INPUT DATA →

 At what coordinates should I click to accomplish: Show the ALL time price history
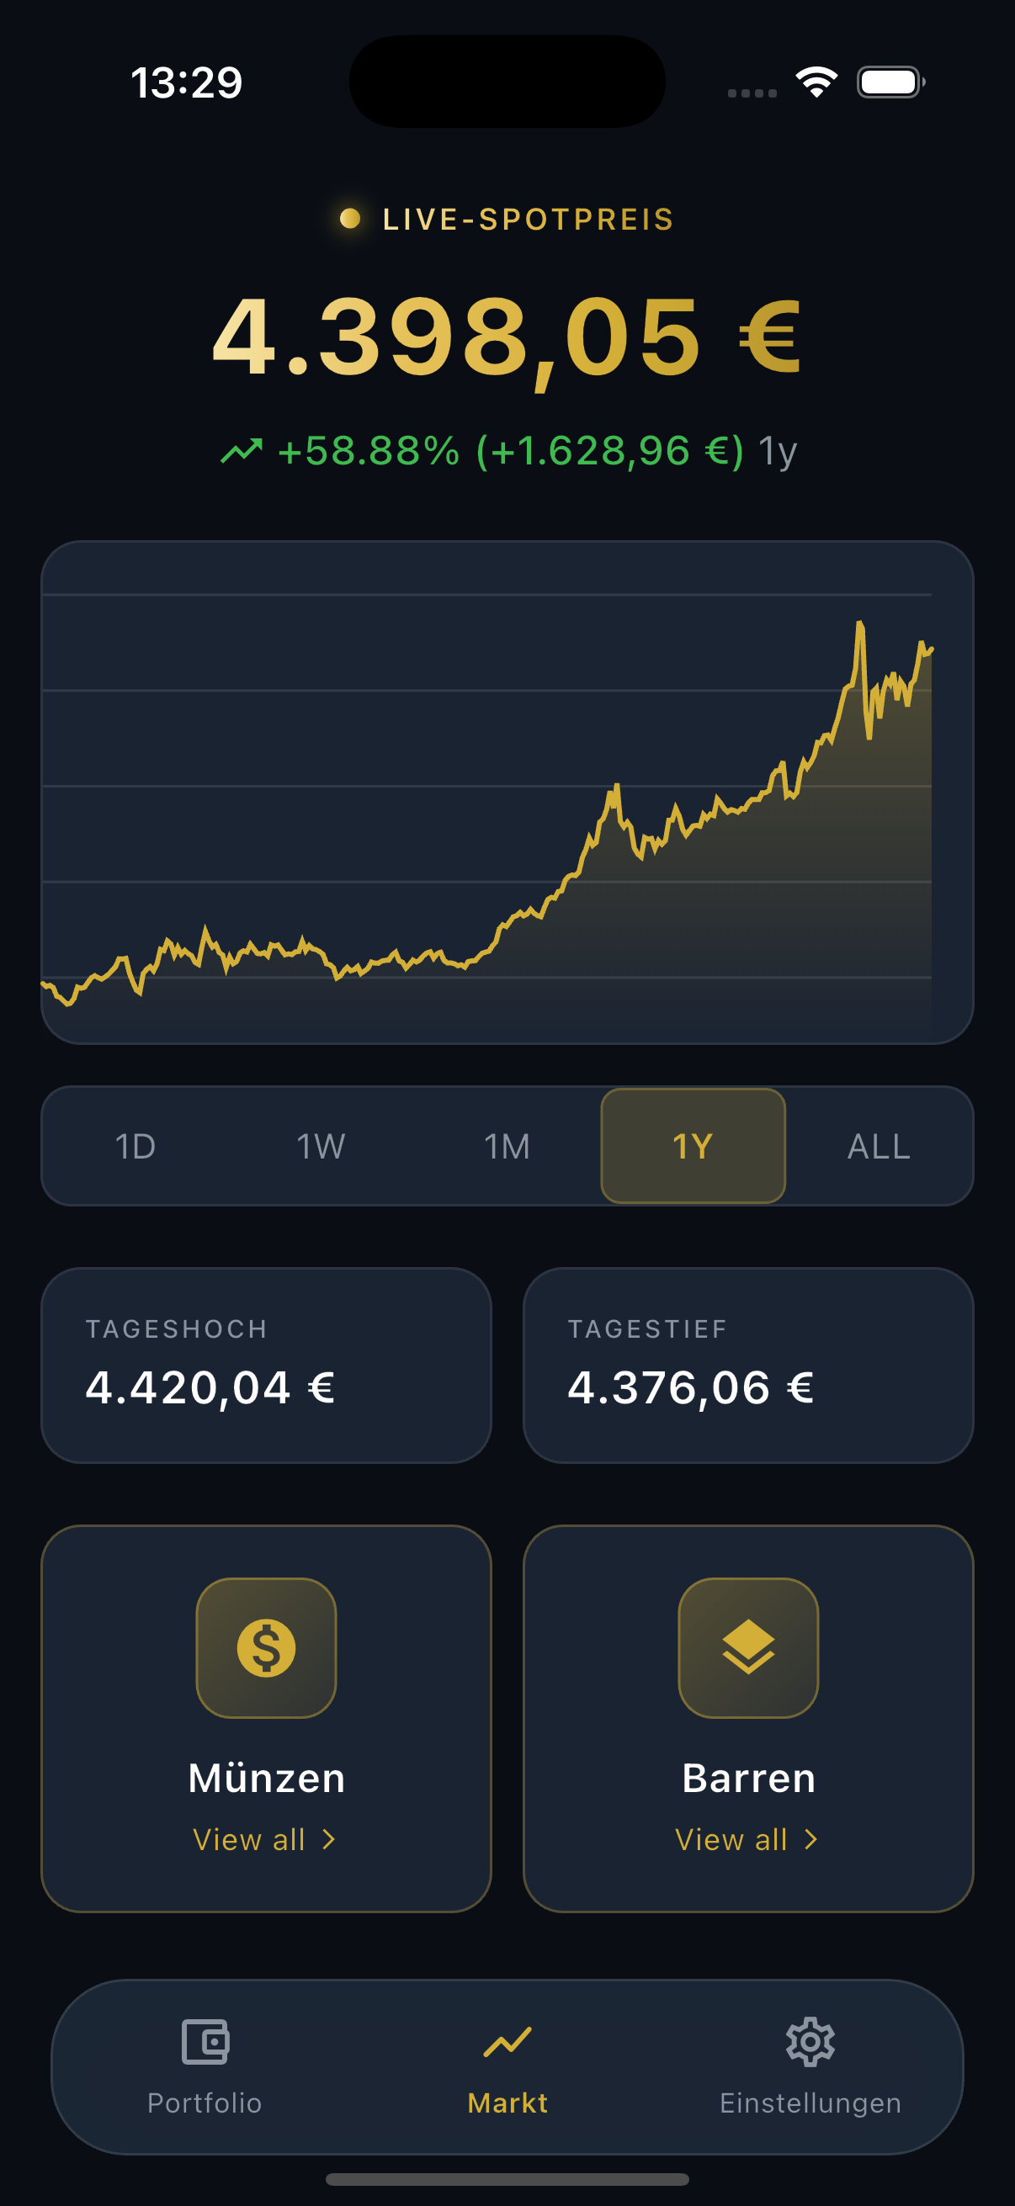point(879,1146)
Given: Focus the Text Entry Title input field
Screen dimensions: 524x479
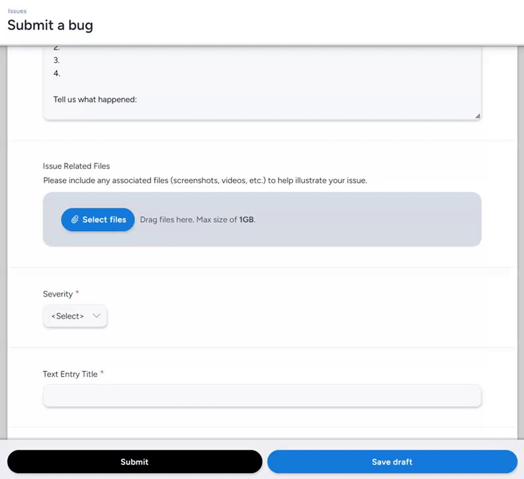Looking at the screenshot, I should [x=262, y=396].
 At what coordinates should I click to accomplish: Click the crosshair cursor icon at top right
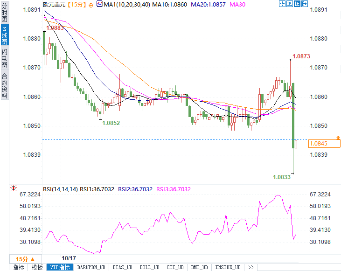tap(282, 4)
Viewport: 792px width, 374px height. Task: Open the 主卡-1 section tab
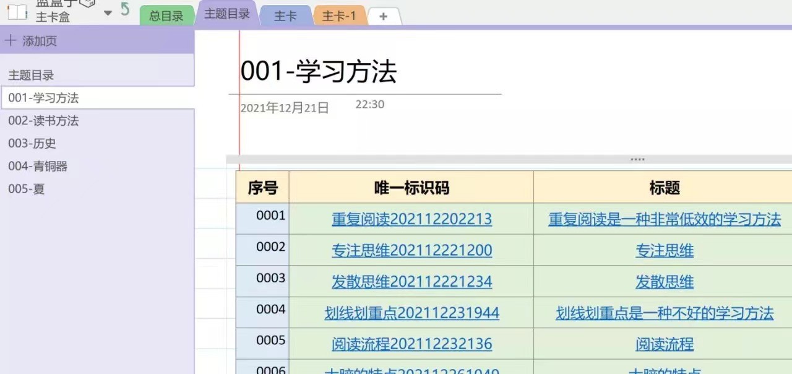[338, 17]
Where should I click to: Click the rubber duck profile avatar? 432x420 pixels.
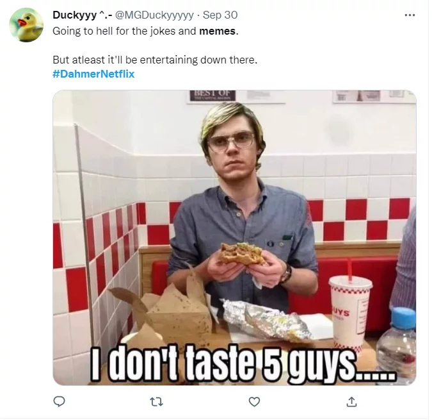click(x=26, y=25)
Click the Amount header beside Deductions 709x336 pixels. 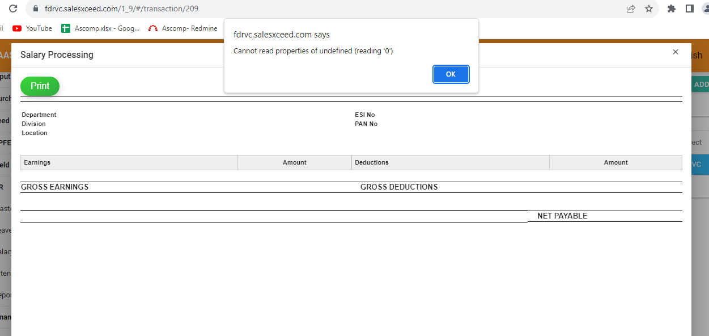tap(615, 163)

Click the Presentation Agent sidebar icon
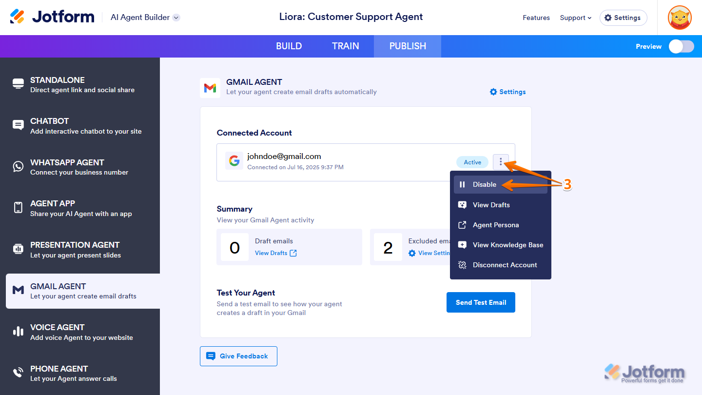click(x=18, y=249)
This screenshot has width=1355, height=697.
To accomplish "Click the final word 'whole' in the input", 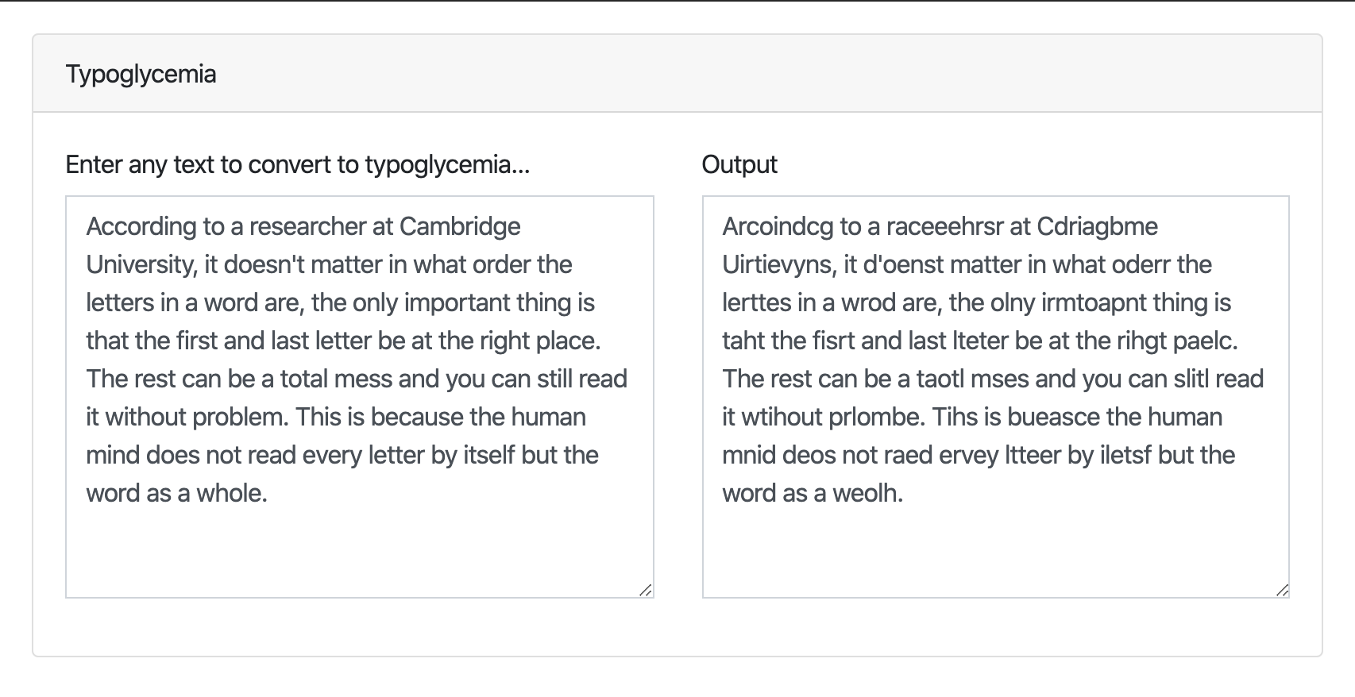I will (x=231, y=493).
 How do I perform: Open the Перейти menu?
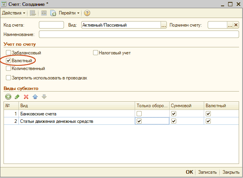coord(69,13)
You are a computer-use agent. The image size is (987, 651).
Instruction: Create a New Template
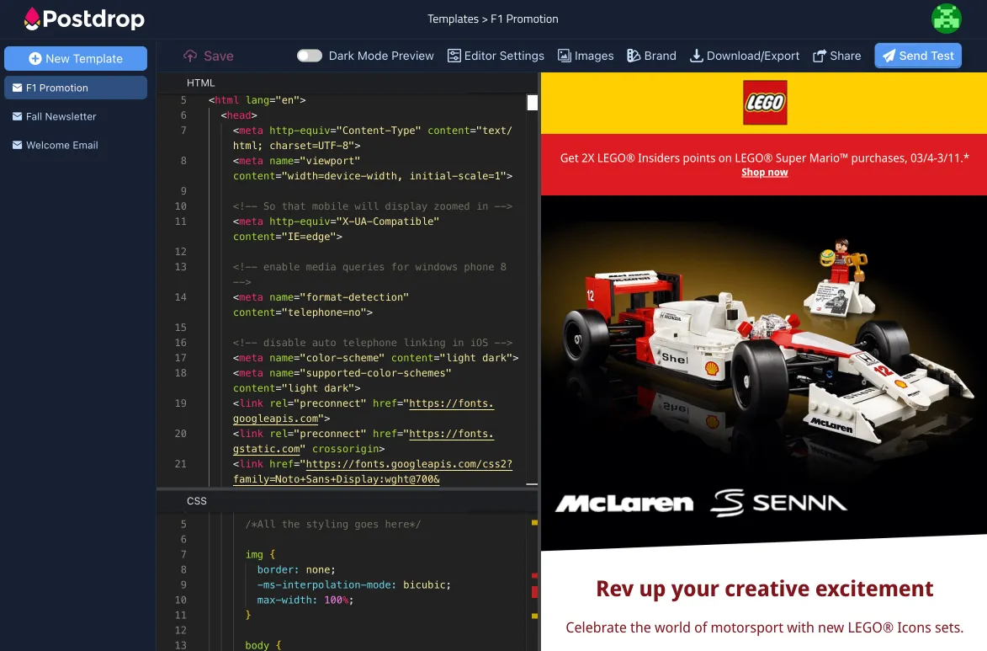(76, 59)
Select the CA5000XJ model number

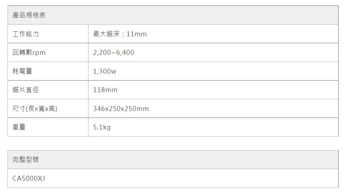click(29, 178)
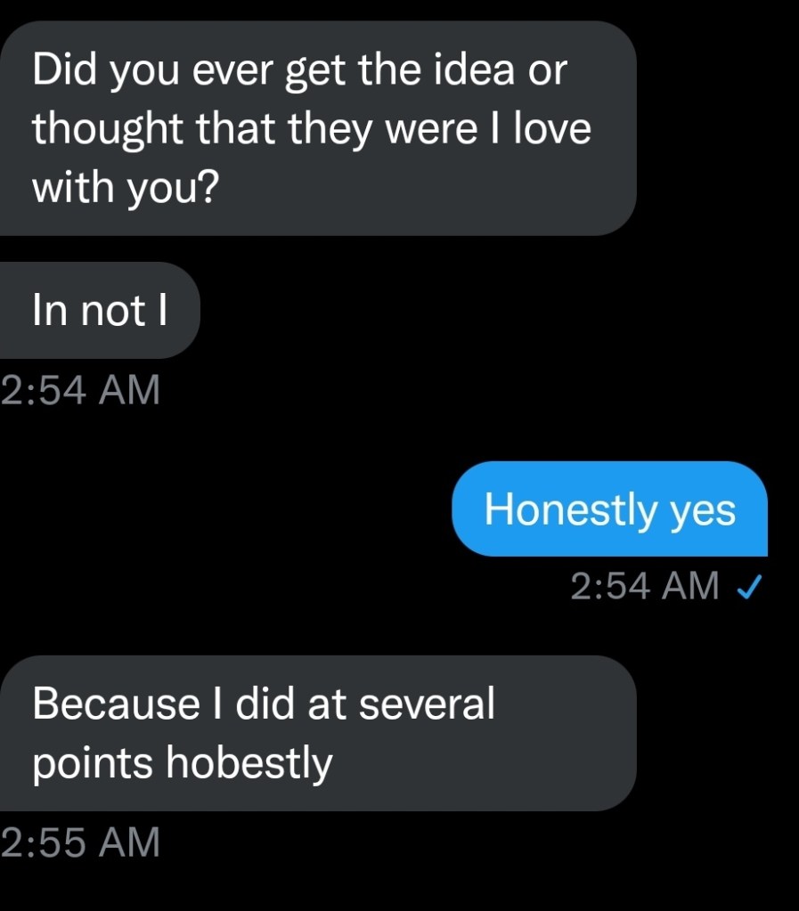Tap the 'Honestly yes' sent message bubble
799x911 pixels.
click(x=610, y=509)
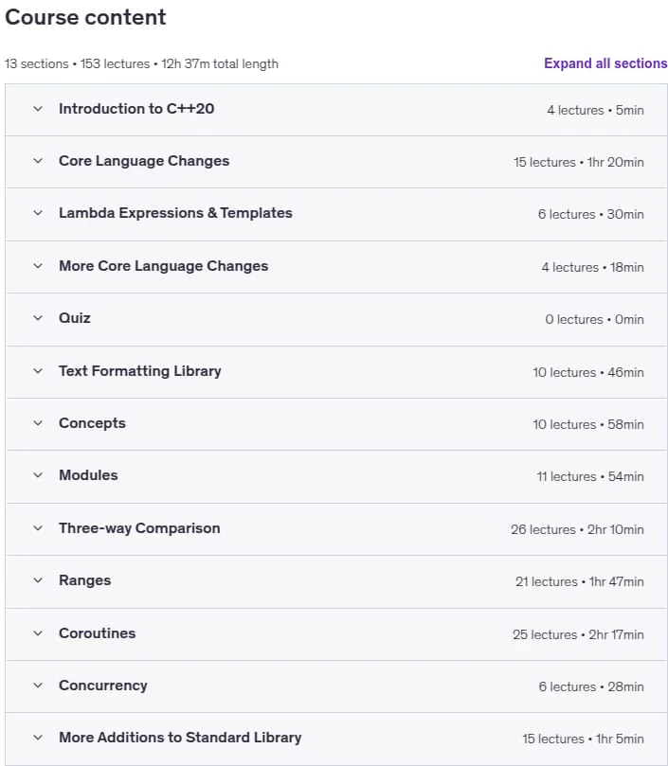Expand the Modules section chevron
Screen dimensions: 668x766
(38, 475)
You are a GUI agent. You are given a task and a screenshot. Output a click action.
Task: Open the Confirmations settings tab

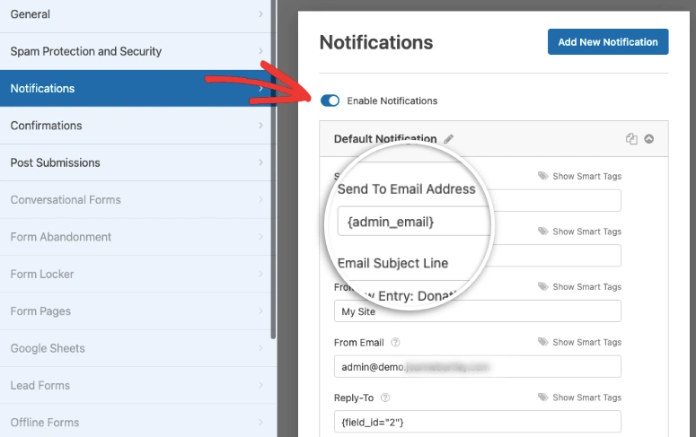tap(135, 126)
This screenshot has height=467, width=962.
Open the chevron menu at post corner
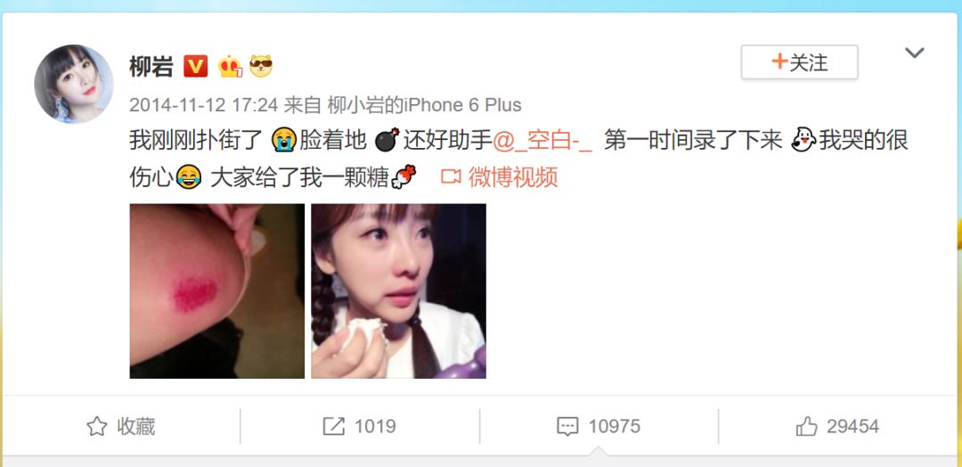[914, 53]
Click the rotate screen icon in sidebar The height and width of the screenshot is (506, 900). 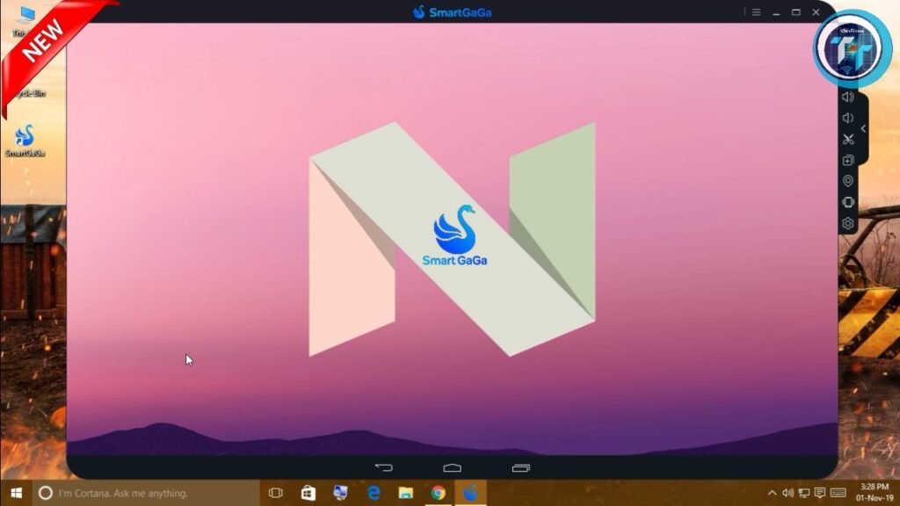(848, 203)
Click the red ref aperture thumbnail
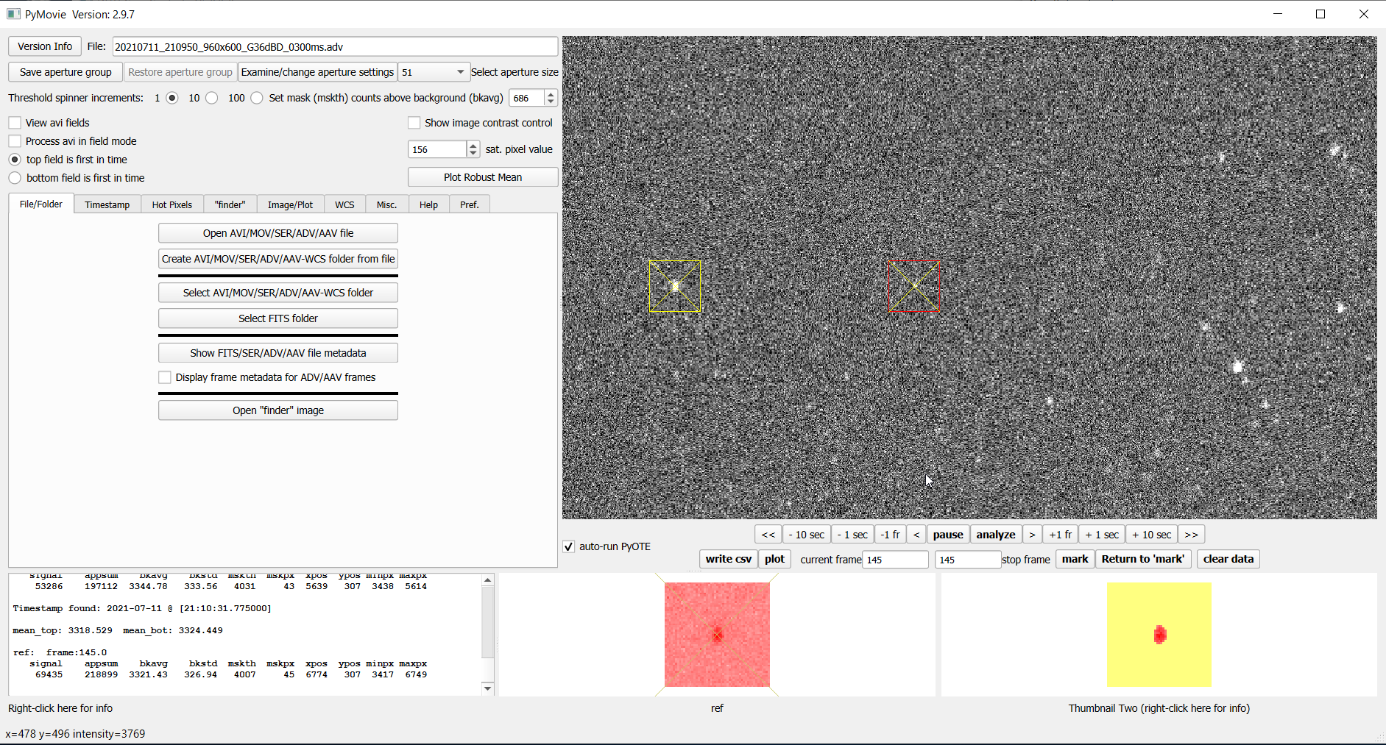This screenshot has width=1386, height=745. [717, 635]
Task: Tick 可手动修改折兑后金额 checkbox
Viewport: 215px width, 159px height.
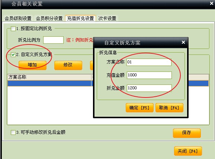Action: pyautogui.click(x=13, y=132)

WHAT THE TASK REQUIRES → The answer must be an exact copy of the lines from the one that holds "Task: Tick 可手动修改折兑后金额 checkbox" through the end of the data, both included, with no pictures.

EXPECTED ANSWER →
Task: Tick 可手动修改折兑后金额 checkbox
Viewport: 215px width, 159px height.
Action: pyautogui.click(x=13, y=132)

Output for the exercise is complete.